● WHAT THE TASK ASKS
Look below for the line that has "Task: Click circled 2 icon in the notes box". Set down the lines from there through the line that has "is (920, 525).", exactly as written.

━━━━━━━━

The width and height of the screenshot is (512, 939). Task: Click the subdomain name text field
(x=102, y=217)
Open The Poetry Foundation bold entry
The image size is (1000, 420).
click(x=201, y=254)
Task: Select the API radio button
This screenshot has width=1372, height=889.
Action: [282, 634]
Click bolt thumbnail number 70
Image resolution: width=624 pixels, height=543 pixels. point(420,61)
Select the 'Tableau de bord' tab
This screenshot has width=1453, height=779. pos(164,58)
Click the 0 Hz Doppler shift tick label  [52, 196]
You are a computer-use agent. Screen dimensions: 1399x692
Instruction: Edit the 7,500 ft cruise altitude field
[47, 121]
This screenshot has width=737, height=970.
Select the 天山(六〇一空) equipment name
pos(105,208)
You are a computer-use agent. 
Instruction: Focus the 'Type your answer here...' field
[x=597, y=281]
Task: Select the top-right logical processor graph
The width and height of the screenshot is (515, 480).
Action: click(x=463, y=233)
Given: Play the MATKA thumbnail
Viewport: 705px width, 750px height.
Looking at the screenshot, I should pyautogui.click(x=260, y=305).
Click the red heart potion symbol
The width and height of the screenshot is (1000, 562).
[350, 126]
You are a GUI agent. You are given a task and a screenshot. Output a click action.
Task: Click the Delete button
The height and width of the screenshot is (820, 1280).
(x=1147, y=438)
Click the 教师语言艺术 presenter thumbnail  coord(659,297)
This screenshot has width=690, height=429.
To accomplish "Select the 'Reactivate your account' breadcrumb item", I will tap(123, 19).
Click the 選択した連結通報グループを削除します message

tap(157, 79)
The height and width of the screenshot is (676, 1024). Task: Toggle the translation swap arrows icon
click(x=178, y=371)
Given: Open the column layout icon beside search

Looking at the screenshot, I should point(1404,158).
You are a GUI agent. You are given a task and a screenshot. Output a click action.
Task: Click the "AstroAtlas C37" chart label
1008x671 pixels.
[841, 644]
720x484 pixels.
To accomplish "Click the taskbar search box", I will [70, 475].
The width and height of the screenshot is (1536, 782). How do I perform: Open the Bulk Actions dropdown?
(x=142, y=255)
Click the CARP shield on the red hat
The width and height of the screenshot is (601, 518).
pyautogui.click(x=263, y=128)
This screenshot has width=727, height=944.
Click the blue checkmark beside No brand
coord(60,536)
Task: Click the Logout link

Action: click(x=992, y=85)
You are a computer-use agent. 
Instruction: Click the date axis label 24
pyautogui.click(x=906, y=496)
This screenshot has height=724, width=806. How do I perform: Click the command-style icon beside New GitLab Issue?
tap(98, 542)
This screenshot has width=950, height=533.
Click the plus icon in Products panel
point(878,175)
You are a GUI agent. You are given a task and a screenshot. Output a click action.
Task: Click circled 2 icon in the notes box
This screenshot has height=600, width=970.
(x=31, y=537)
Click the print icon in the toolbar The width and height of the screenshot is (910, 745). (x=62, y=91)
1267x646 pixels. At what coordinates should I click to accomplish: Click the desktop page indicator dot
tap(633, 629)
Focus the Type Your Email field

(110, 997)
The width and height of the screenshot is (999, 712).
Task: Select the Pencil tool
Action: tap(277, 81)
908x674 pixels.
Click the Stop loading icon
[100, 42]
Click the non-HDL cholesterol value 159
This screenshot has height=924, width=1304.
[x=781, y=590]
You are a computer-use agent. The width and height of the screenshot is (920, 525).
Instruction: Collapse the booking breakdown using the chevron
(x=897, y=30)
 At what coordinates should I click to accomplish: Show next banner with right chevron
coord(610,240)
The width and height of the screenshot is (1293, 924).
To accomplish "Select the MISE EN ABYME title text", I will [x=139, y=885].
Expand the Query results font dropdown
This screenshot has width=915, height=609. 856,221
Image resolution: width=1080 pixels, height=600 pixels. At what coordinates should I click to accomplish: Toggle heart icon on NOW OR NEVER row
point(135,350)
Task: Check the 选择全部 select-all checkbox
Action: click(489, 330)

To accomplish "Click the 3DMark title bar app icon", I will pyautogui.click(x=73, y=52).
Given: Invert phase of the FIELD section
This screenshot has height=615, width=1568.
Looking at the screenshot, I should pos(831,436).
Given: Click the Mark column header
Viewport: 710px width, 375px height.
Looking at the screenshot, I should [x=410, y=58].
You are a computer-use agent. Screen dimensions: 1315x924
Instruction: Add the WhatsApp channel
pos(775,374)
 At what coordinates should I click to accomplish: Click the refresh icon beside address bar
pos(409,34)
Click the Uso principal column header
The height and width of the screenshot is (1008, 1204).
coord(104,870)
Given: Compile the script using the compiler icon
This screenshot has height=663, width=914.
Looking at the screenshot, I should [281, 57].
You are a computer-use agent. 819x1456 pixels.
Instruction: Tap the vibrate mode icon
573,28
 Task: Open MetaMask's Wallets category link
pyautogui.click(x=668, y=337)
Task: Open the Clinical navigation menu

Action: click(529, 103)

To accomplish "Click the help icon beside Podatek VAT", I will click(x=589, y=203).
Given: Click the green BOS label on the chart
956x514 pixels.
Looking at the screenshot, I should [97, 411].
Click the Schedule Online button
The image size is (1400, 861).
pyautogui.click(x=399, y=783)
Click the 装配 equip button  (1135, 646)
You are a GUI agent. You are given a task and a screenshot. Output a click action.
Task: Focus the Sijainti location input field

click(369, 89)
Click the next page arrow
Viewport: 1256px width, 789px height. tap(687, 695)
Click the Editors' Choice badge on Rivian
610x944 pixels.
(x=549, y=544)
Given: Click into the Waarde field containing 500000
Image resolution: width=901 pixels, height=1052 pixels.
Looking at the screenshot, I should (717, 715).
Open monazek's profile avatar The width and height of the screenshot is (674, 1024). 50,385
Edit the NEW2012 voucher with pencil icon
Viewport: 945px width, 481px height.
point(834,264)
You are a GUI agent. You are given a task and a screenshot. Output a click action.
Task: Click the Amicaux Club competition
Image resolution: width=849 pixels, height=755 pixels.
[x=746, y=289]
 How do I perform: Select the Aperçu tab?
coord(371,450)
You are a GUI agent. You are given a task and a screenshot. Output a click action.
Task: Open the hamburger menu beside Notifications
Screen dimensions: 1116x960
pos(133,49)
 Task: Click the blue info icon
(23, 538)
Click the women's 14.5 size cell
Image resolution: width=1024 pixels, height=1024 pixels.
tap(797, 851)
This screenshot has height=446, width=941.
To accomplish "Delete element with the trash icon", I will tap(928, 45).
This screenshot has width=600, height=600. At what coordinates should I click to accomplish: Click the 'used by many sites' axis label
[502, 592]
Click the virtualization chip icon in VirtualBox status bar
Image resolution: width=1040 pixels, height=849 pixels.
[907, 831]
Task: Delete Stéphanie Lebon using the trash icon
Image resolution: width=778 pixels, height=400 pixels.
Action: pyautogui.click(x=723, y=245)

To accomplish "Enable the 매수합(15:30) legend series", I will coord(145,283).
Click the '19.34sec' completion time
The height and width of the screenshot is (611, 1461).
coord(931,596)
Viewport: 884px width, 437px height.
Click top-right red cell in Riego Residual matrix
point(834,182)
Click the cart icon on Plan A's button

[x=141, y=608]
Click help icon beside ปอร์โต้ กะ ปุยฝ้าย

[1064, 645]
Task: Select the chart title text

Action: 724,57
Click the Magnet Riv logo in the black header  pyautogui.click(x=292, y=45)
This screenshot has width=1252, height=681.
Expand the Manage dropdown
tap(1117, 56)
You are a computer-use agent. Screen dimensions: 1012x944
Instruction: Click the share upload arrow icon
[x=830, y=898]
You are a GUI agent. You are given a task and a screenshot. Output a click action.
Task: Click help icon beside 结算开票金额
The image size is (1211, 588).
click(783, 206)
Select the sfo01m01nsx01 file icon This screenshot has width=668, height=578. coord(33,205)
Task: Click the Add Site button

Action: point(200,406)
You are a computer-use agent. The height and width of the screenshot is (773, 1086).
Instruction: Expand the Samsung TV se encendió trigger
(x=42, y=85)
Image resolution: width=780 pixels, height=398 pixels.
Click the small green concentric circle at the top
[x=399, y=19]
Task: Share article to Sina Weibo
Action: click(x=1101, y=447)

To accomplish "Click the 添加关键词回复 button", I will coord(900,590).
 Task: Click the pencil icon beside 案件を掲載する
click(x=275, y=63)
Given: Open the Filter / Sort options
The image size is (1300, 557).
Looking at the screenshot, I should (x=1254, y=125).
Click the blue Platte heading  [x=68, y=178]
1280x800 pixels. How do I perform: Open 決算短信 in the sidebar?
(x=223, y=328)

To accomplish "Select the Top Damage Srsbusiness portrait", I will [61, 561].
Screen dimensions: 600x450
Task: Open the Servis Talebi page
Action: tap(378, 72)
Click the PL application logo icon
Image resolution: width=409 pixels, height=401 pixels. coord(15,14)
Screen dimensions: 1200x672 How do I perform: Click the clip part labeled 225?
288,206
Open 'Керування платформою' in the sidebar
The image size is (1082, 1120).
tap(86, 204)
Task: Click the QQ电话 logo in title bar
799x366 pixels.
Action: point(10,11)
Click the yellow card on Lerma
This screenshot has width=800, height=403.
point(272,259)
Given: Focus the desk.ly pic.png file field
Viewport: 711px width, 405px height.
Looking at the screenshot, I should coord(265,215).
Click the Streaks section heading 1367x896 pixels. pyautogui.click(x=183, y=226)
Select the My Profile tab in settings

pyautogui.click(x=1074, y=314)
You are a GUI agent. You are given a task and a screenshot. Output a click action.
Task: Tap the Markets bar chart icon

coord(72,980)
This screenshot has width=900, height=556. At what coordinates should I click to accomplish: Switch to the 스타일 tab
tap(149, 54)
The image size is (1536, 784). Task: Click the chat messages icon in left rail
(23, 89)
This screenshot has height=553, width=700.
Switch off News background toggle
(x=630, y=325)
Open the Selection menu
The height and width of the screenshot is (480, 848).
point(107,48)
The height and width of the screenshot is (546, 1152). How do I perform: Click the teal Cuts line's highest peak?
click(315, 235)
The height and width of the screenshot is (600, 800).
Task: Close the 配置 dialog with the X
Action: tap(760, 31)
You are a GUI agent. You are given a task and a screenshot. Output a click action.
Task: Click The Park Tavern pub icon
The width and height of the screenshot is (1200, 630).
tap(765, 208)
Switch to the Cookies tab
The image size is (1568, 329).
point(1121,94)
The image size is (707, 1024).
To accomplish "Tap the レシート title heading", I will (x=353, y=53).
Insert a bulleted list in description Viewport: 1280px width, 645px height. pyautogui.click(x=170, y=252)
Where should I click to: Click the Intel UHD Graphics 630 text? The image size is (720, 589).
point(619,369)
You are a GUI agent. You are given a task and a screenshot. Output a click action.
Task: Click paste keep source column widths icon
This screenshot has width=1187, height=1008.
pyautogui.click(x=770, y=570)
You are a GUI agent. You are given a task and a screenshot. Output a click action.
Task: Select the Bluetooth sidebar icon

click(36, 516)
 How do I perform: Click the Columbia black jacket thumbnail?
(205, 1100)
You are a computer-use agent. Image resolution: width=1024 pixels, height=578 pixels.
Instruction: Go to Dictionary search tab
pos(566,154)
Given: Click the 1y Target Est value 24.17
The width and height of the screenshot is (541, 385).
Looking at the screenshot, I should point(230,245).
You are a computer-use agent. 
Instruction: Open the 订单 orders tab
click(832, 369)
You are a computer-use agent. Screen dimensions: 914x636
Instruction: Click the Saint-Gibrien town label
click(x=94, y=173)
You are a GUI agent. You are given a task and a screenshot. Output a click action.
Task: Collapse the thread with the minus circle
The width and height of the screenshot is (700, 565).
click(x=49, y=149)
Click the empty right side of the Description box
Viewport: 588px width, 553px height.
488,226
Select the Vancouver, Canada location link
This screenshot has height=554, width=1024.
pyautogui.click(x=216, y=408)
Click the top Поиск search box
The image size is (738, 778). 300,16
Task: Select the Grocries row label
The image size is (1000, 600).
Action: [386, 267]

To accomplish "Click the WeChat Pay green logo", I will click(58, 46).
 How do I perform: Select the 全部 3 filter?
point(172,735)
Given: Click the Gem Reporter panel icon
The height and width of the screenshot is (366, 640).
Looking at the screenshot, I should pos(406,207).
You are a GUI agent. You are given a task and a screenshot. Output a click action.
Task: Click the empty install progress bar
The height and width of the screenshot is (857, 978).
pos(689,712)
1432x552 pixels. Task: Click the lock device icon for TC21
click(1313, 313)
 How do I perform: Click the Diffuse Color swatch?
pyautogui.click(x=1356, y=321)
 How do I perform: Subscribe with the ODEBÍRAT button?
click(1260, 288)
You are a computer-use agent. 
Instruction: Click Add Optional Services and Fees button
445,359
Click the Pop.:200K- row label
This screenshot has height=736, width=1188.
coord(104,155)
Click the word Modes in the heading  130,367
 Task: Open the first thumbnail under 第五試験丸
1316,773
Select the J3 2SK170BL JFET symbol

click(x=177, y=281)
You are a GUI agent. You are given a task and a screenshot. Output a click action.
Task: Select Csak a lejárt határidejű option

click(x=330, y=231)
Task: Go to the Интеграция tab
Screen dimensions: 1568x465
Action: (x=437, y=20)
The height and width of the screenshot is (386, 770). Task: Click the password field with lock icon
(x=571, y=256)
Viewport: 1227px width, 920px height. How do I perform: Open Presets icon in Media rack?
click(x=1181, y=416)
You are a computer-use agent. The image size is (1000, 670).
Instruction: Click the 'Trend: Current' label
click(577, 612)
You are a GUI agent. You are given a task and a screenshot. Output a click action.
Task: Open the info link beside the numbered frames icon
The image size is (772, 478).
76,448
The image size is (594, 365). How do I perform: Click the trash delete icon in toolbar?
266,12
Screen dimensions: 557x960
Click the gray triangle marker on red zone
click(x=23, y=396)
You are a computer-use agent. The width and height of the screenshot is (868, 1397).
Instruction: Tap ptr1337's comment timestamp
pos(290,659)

━━━━━━━━

● ANSWER AREA
Task: Click circled 2 icon in the notes box
This screenshot has height=600, width=970.
(x=31, y=537)
Click the print icon in the toolbar The width and height of the screenshot is (910, 745). (x=62, y=91)
1267x646 pixels. At what coordinates should I click to accomplish: Click the desktop page indicator dot
tap(633, 629)
Focus the Type Your Email field

(110, 997)
The width and height of the screenshot is (999, 712).
Task: Select the Pencil tool
Action: tap(277, 81)
908x674 pixels.
Click the Stop loading icon
[100, 42]
Click the non-HDL cholesterol value 159
This screenshot has height=924, width=1304.
[x=781, y=590]
You are a computer-use agent. The width and height of the screenshot is (920, 525).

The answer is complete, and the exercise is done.